Задание:
Перепишите дословно отрывок из приведенного ниже текста о Хемингуэе: от слов «И все лучше» до слов «на конце лесы.» включительно.

Изучая искусство боя быков, Хемингуэй, с одной стороны, указывает, что необходимое условие его – это «момент истины», то есть схватка один на один с быком, а кроме того, солнце, краски, атмосфера народного празднества. Но, с другой стороны, он отмечает, что привлекающий его бой быков, чем дальше, тем больше, становится чисто декоративным искусством, где все больше внимания уделяется приемам выполнения разных движений и все меньше – конечной цели. Он вынужден признать, что это «безусловно вырождающееся искусство, явление декаданса», которое не выдержало проверки временем. А Хемингуэй хочет создавать то, что не портится от времени. В речи, написанной по случаю присуждения ему Нобелевской премии, Хемингуэй говорит: «Писатель, если он настоящий писатель, каждый день должен прикасаться к вечности или ощущать, что она проходит мимо него». Без этого чувства трудно создать прочные вещи. А именно с этим ощущением необходимости творческого «победного усилия человека на пути к бессмертию», с сознанием больших обязательств и с высокой требовательностью к себе Хемингуэй упорно отрабатывает свою крупицу общего вклада, внесенного его поколением.
«Сначала надо изучить то, о чем пишешь, потом надо научиться писать. На то и другое уходит вся жизнь», – говорил он в 1935 году, а в 1957 году повторяет: «Учиться своему делу я буду до самой смерти... Зазнайки могут уверять, что овладели им, но я не видел никого, кто бы овладел им до конца и не мог бы писать еще лучше».
И все лучше Хемингуэй стремится писать «простую, честную прозу», «без всяких фокусов и шарлатанства», без всяких украшений и ухищрений декоратора. Четко и ясно, глазами охотника и солдата, он видит внешний мир, вещи и действия и бьет их на лету, ударом коротким и прямым (corto e derecho), наносимым стремительно и точно, как подобает его любимцам тореро. У него чисто мускульное ощущение мира, который он чувствует, как тяжесть форели на конце лесы.
Он стремится не описывать, а изображать. «Если вместо того, чтобы описывать, ты изобразишь виденное, ты можешь сделать это объемно и целостно, добротно и живо. Плохо ли, хорошо, но тогда ты создаешь. Это тобой не описано, а изображено». При таком подходе даже в самом точном описании отпадает необходимость исчерпывающей полноты деталей, и «кажется, что все можно уложить в один абзац, лишь бы суметь». Как говорит об этом сам Хемингуэй: «Если писатель хорошо знает то, о чем пишет, он может опустить многое из того, что знает, и если он пишет правдиво, читатель почувствует все опущенное так же сильно, как если бы писатель сказал об этом. Величавость движения айсберга в том, что он только на одну восьмую возвышается над поверхностью воды». И тут же делает оговорку: «Писатель, который многое опускает по незнанию, просто оставляет пустые места».

Строки с текстом и местоположением объектов
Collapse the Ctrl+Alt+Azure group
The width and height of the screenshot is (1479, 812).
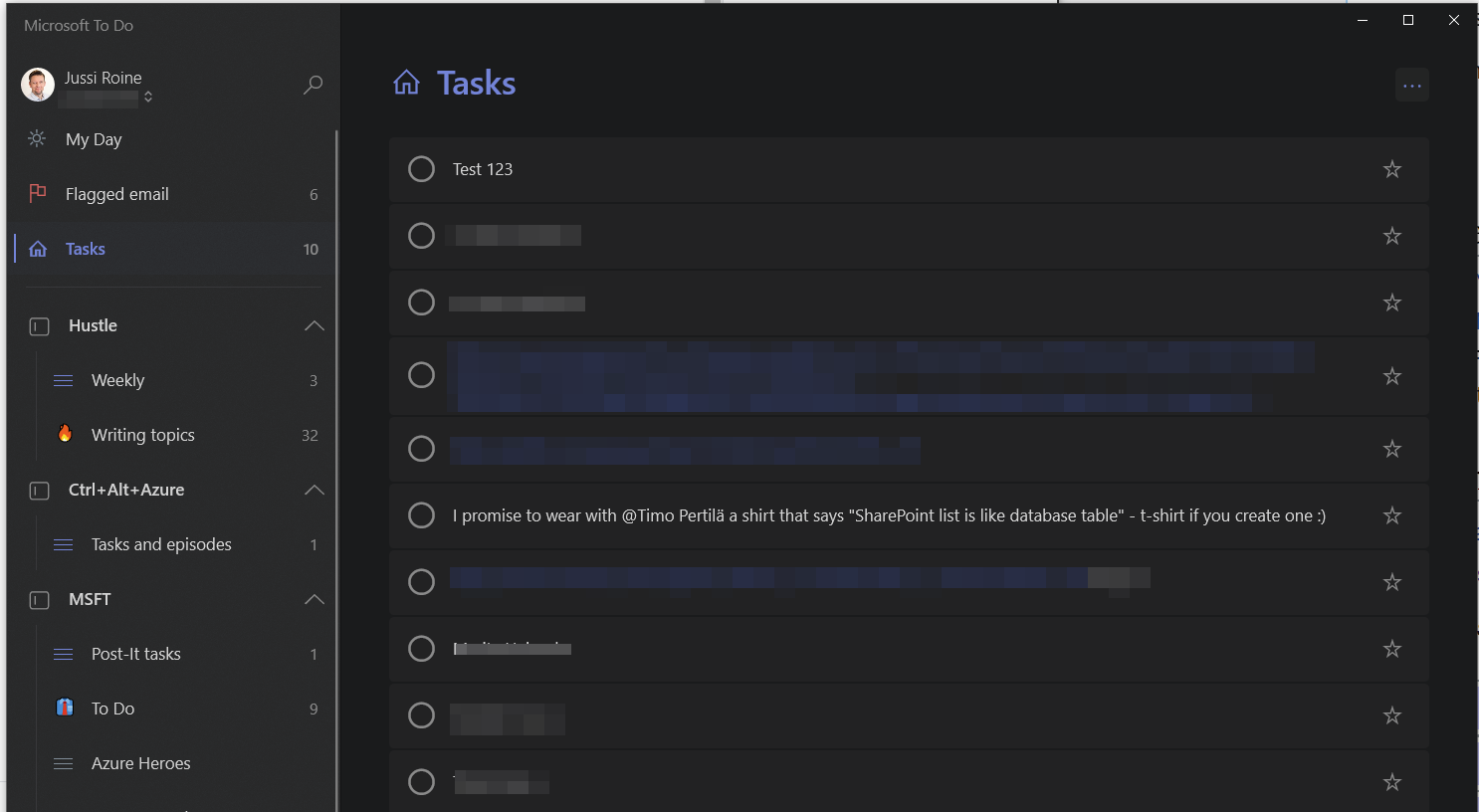coord(315,490)
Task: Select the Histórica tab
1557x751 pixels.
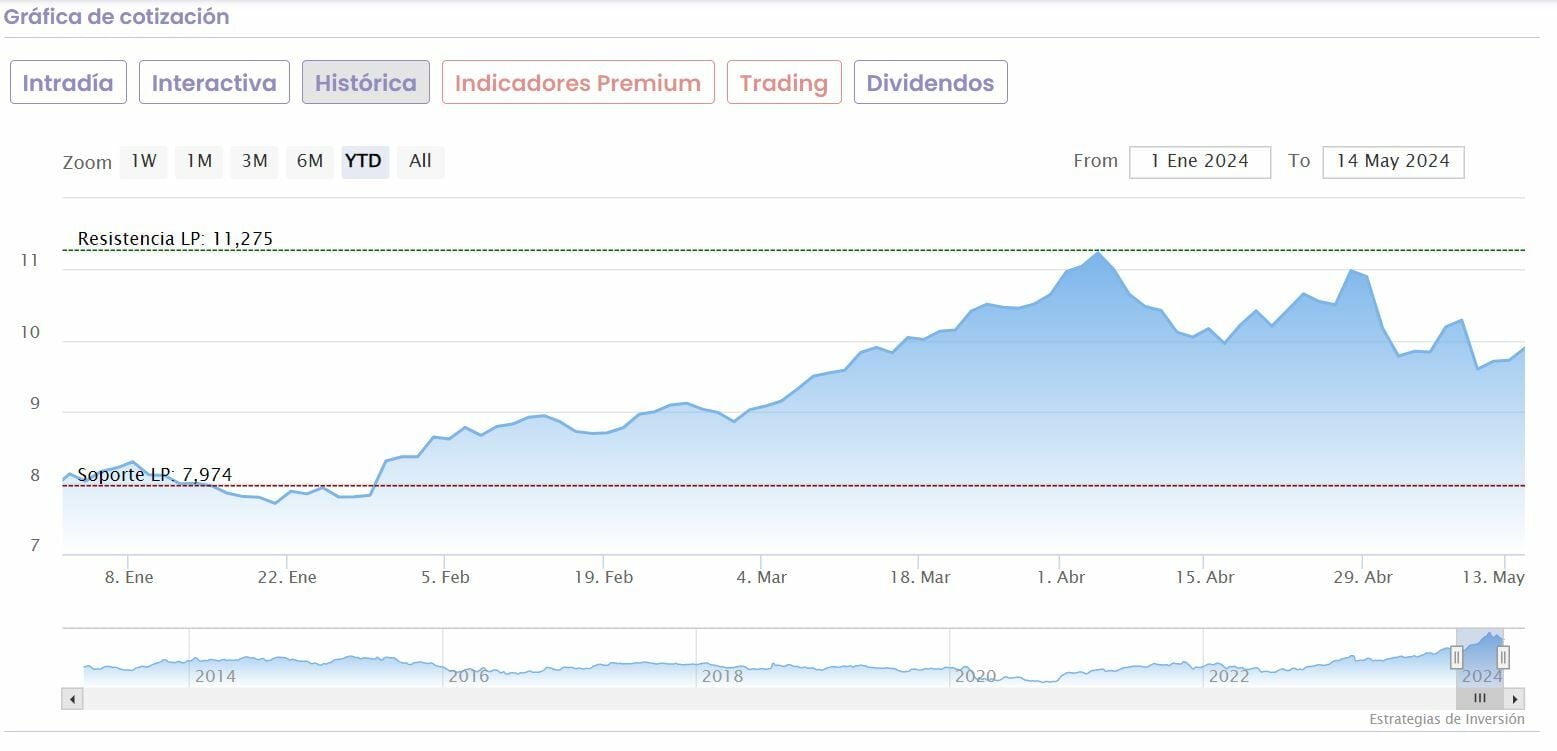Action: pos(366,83)
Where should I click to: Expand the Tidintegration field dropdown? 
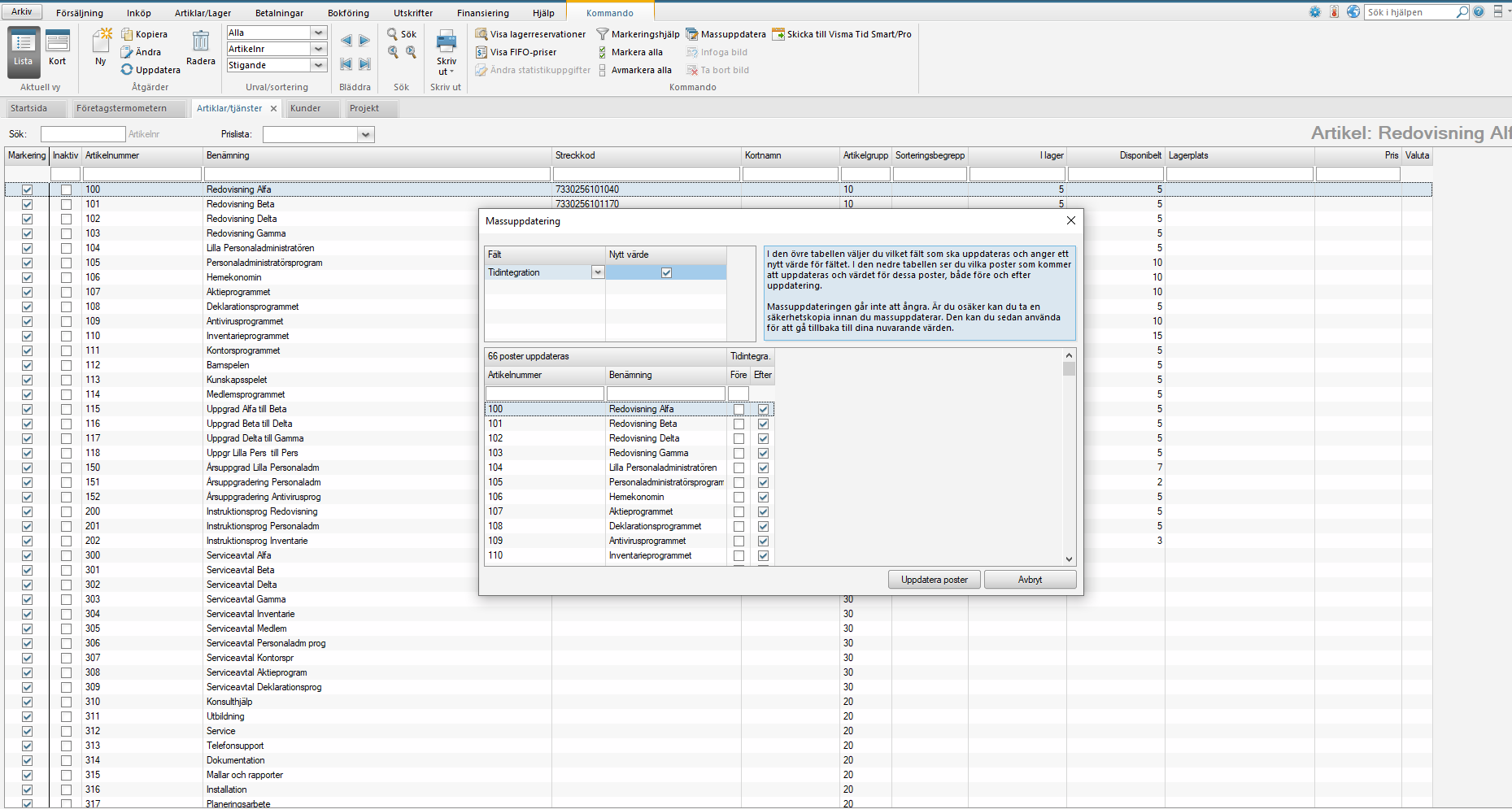point(598,272)
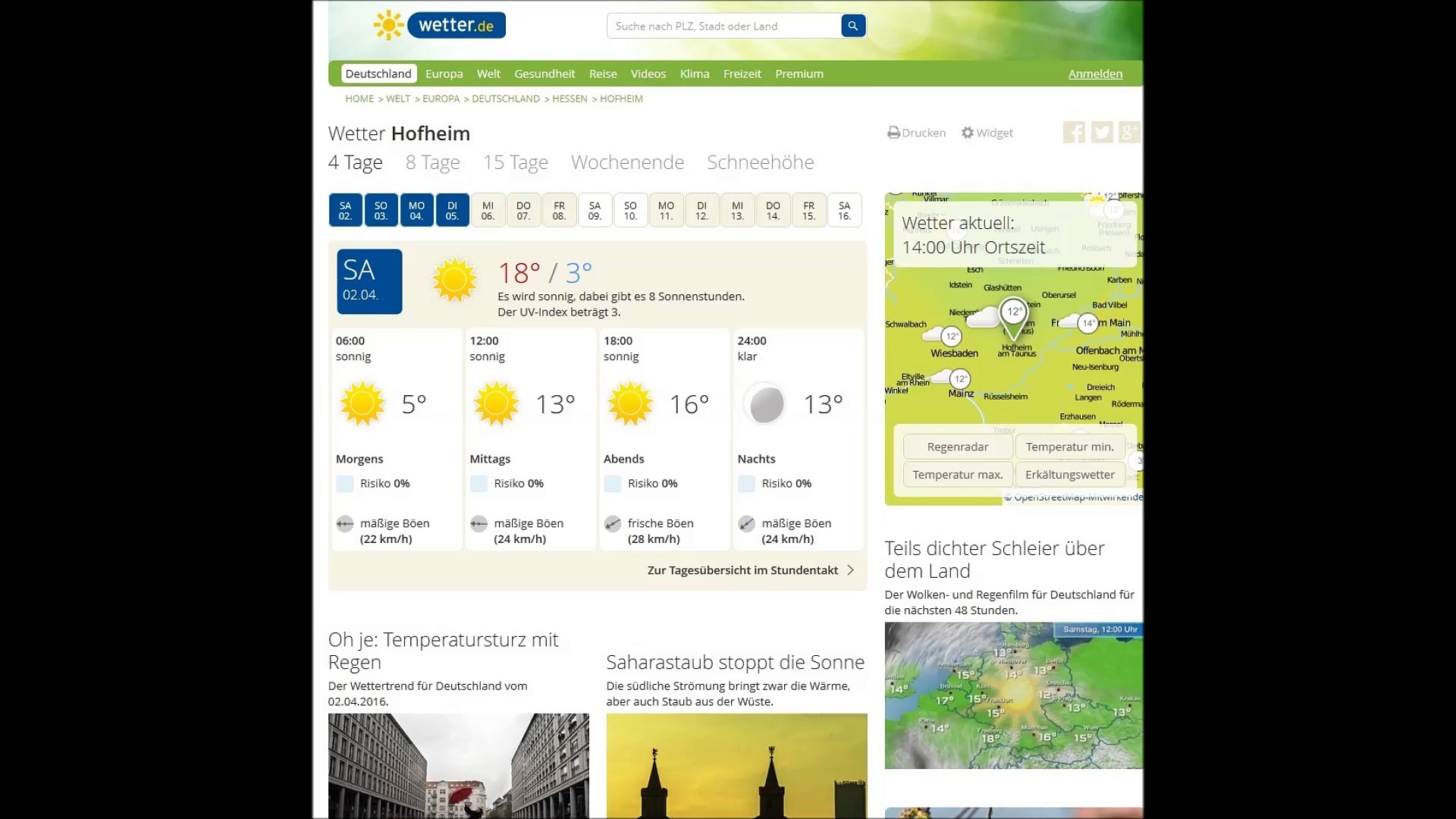Image resolution: width=1456 pixels, height=819 pixels.
Task: Open the Widget gear icon
Action: 967,133
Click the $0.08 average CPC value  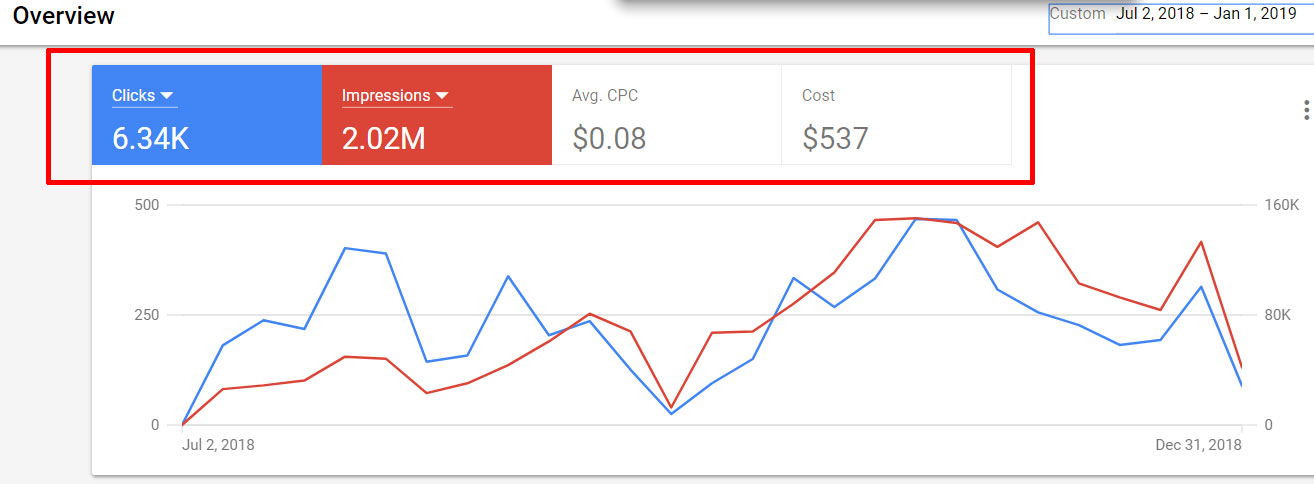(x=608, y=138)
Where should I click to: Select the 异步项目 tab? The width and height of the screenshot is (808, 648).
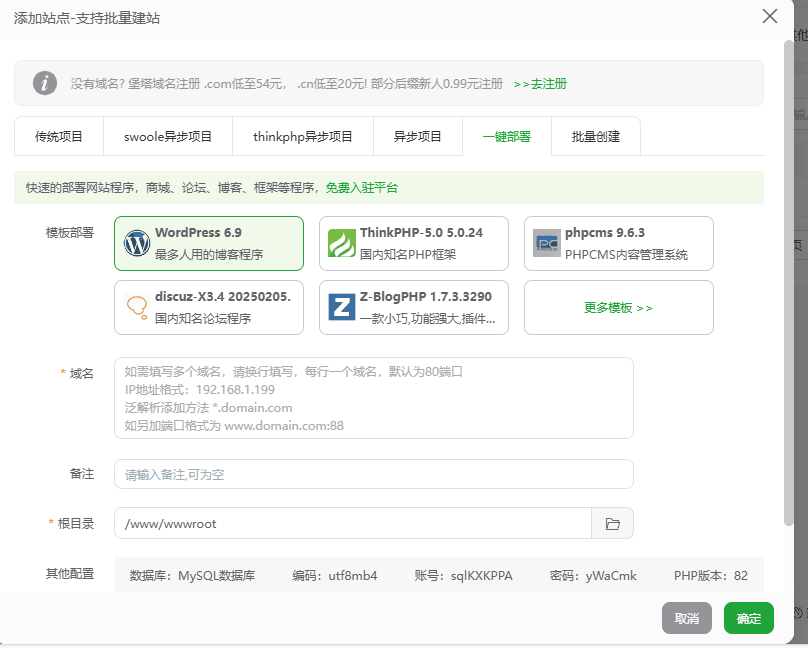pyautogui.click(x=418, y=137)
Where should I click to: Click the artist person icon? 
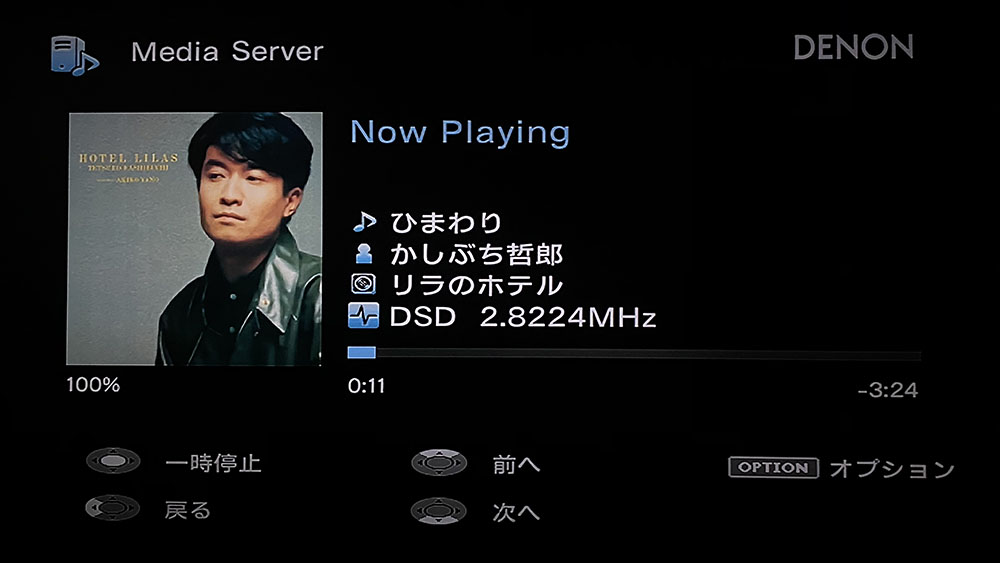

Ответ на задание:
И все лучше Хемингуэй стремится писать «простую, честную прозу», «без всяких фокусов и шарлатанства», без всяких украшений и ухищрений декоратора. Четко и ясно, глазами охотника и солдата, он видит внешний мир, вещи и действия и бьет их на лету, ударом коротким и прямым (corto e derecho), наносимым стремительно и точно, как подобает его любимцам тореро. У него чисто мускульное ощущение мира, который он чувствует, как тяжесть форели на конце лесы.